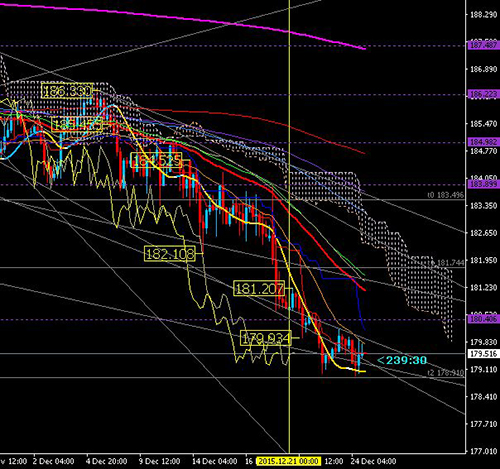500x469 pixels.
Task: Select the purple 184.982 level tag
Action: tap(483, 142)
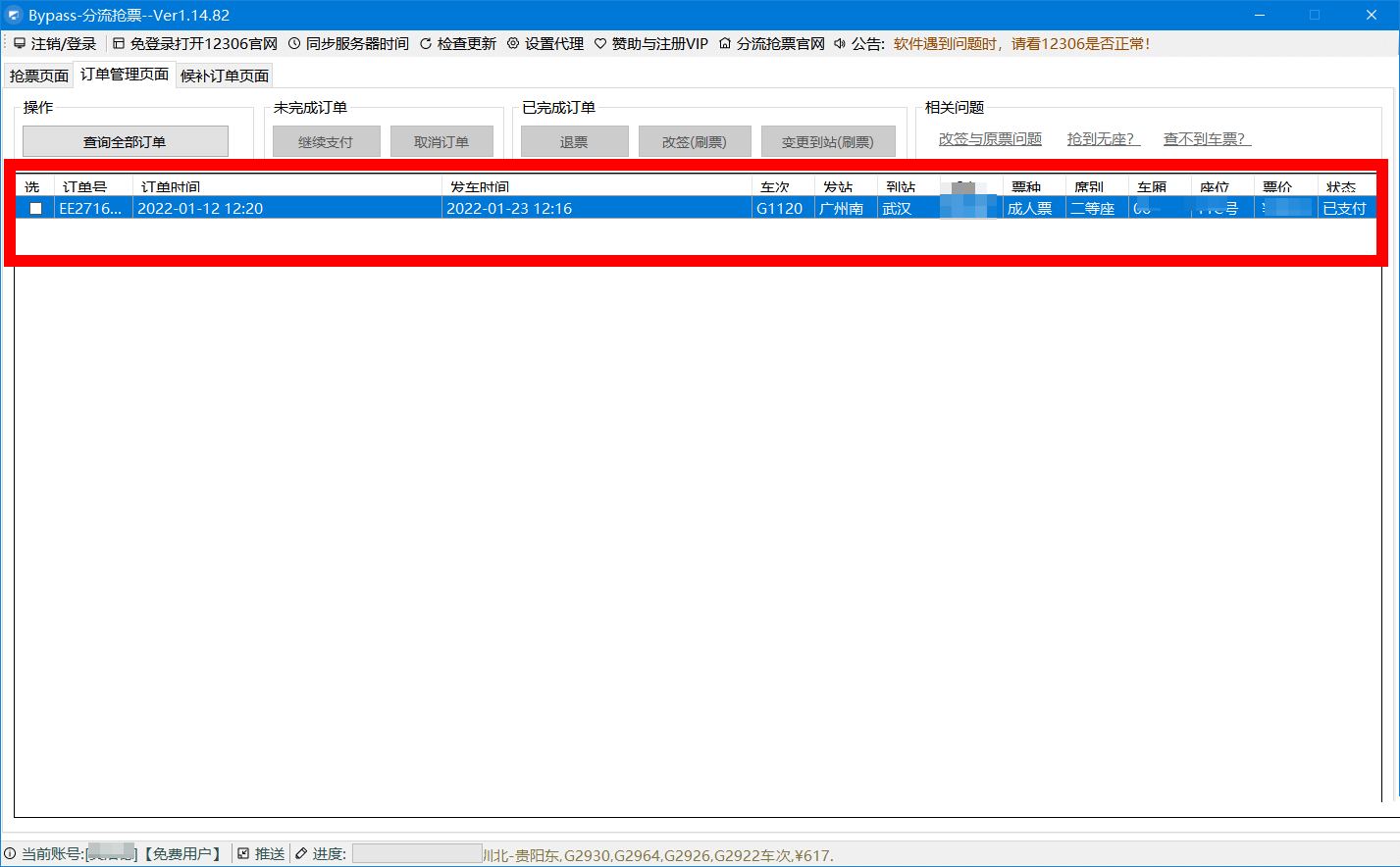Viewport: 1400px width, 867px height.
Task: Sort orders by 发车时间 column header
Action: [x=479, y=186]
---
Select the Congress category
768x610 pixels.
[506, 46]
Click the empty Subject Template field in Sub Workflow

WORK TO BE COMPLETED>
Every line above from the line with "Select the Congress category" to the line with "Click the empty" is wanted, ends included; write them out exactly and add no other line.

ANSWER SPACE>
Select the Congress category
768x610 pixels.
[506, 46]
Click the empty Subject Template field in Sub Workflow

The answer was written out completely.